Monthly Archives: October 2011

BigCoil DRSSTC Test, New Phase Lead Compensator Design

I finished making big-boost which now is controlled by a micro-controller instead of a TL494. By feeding a hall-effect current sensor signal into the ATMEGA168 controller, I can sense zero-current returns in the boost inductor to assure that the system never goes into continuous mode. This is critical because at low output voltages (<600V), the TL494 was going into continuous mode and the current of many hundreds of amps was burning out transistors. I now haven’t had any issues with burn-outs. The new system also allows me to detect the absolute input current, and shut off the boost if it exceeds a safety threshold (it worked! A 1000V hard-short output didn’t damage the boost beyond the input three-phase rectifiers).

Boost Converter

Shiny things! Controller

So, let’s hook it up to big coil and see if it really works. Does great, boosts to 850V while under coil load (previous TL494 boost sagged to 500V under coil load).

But, the coil burned out :(. The exact cause is unknown, but half of the bridge had destroyed transistors. The TVS string attached to those IGBT’s had one set that was sheared apart (or maybe exploded off, but it appeared to be a previous mechanical failure point – I had just hauled it to new york so I probably didn’t notice that it got cut off). But who needs TVS diodes, right? A perfect phase-lead compensator on the current feedback should completely take away the need for them (the idea of the phase leader being that the signal coming back from the current transformer is slightly leading the actual primary tank current, so the delay in the logic and IGBT’s can be taken into account while still switching before the freewheeling diode goes into reverse recovery which creates ringing). Right now I use an RL phase compensator on the current transformer signal, but the problem with this is that the first phase is not corrected for since the inductor takes time to get a phase lead started (if anyone can explain this to me in a mathematically rigorous manner, I would be very happy! The mathematics and simulations say it should compensate instantly).
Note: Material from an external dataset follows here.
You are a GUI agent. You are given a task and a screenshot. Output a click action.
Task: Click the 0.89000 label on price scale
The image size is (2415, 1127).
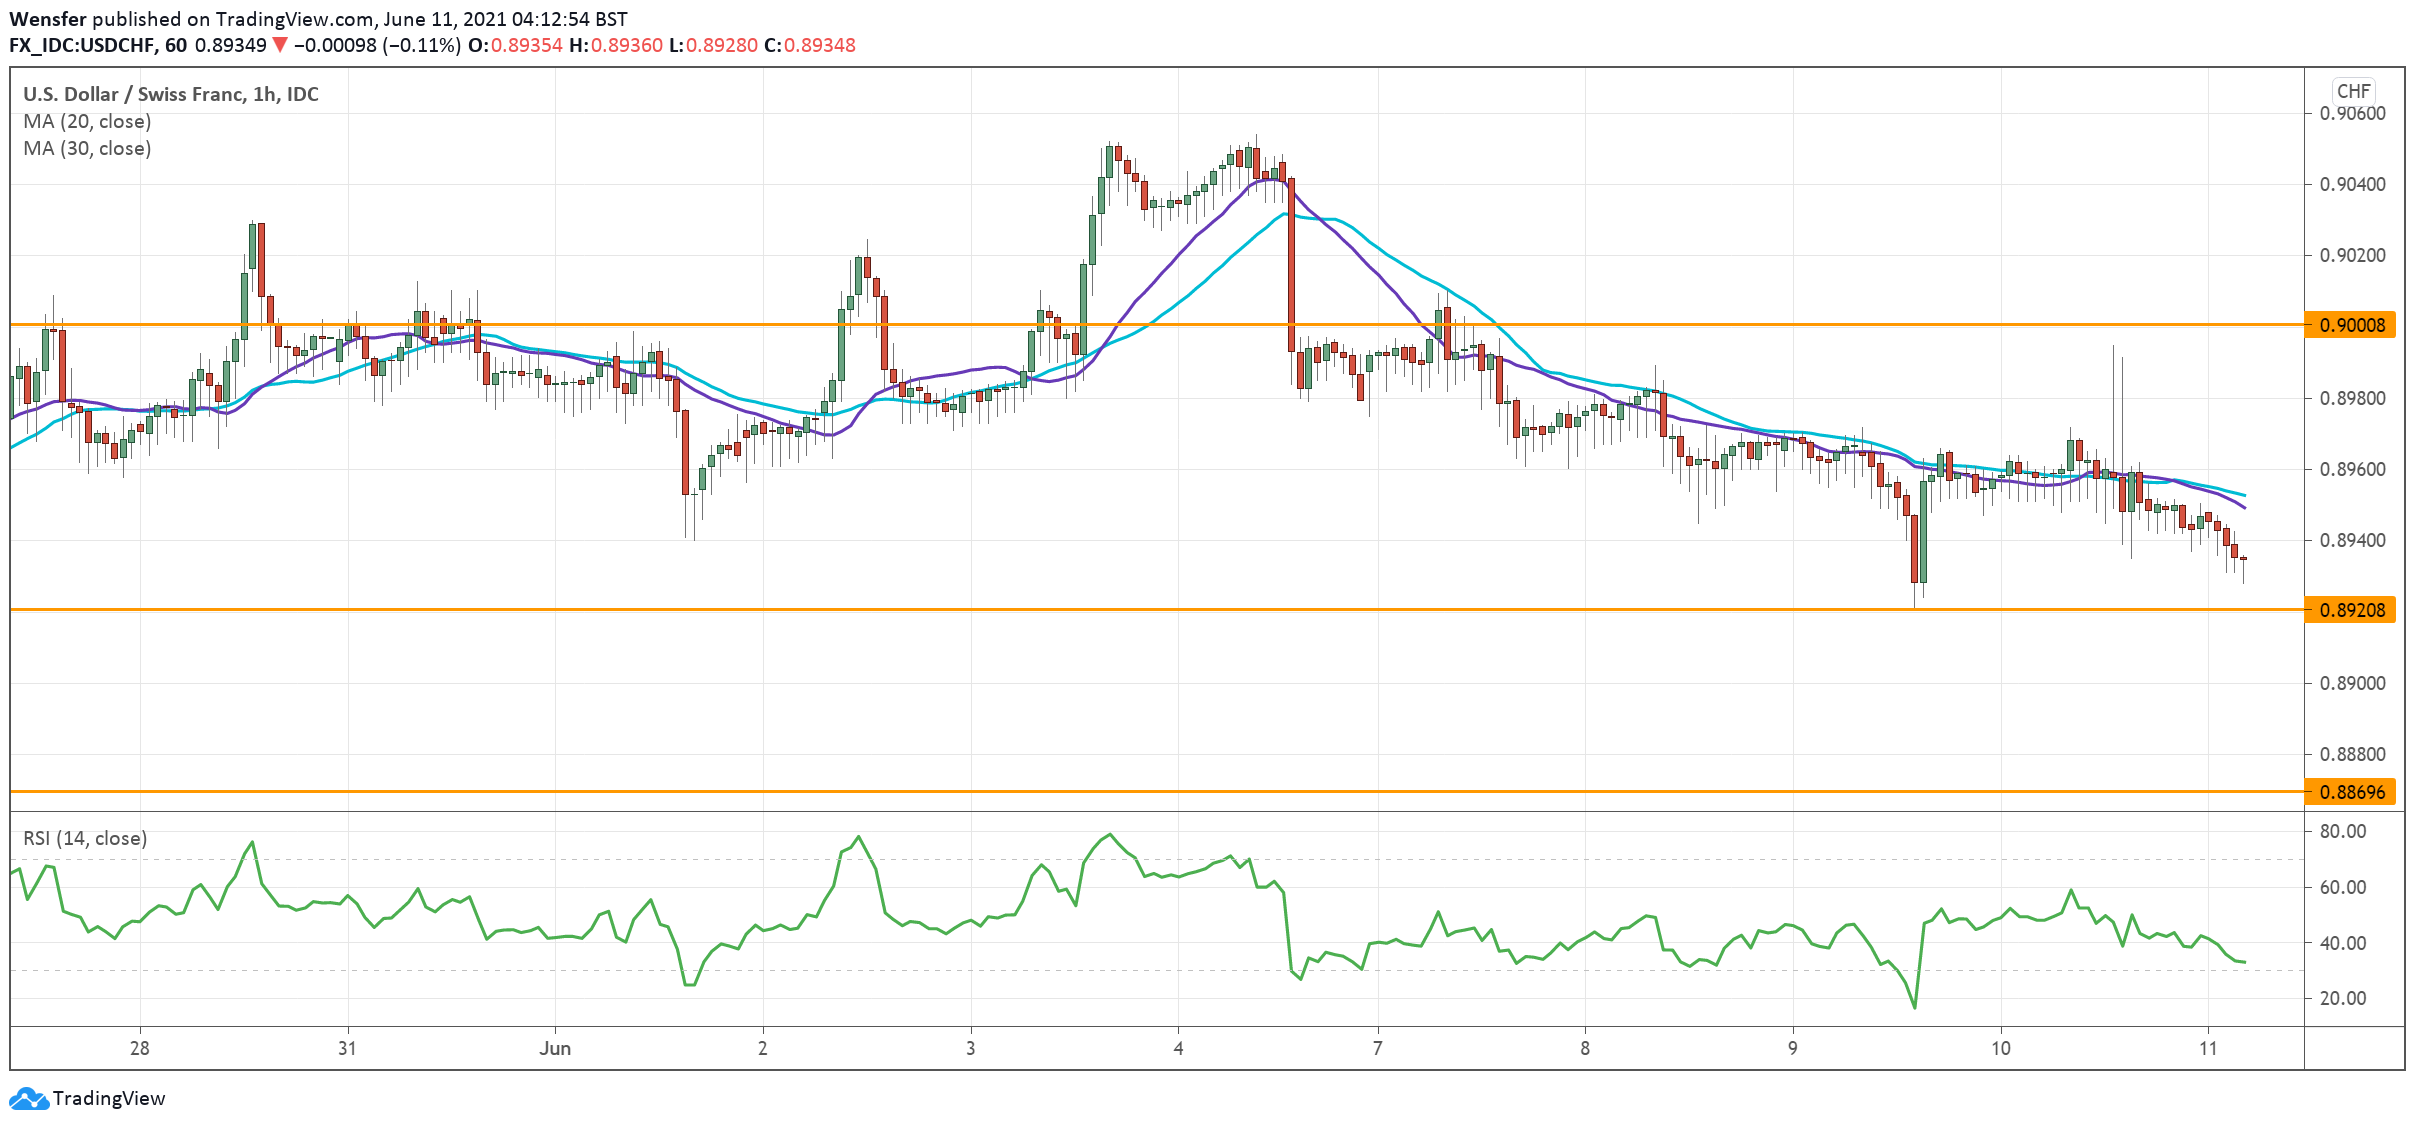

So to fix this problem, I replicated the phase leader, except using op-amps instead of an inductor. This seems to work great on a breadboard with a test input. At the start of the sine signal, the compensator adjusts practically instantly, and is fully adjusting the signal long before the first zero crossing.

Here is a video of it operating on a test signal:

The idea is invert the input (IC1A), take the derivative times a negative constant A (IC1B + IC2A), and add that to the original inverted input times constant B (IC2B). Invert this output, and you get the input scaled with an angular offset of tan-1(wA/B).

I will etch and test this in the coil this weekend (yay 4 day weekend! Thanks Christopher Columbus for finding this wonderful huge hunk of land and society still caring 500 years later).